ACTION ITEM: Write the records out once more, exactly as they appear below.

Saved data entries:
::::

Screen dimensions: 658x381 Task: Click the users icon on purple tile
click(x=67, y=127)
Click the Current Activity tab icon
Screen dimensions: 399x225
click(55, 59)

::::

OUTPUT OF THE EXERCISE:
Screen dimensions: 658x381 Task: Click the users icon on purple tile
click(x=67, y=127)
Click the Current Activity tab icon
Screen dimensions: 399x225
click(55, 59)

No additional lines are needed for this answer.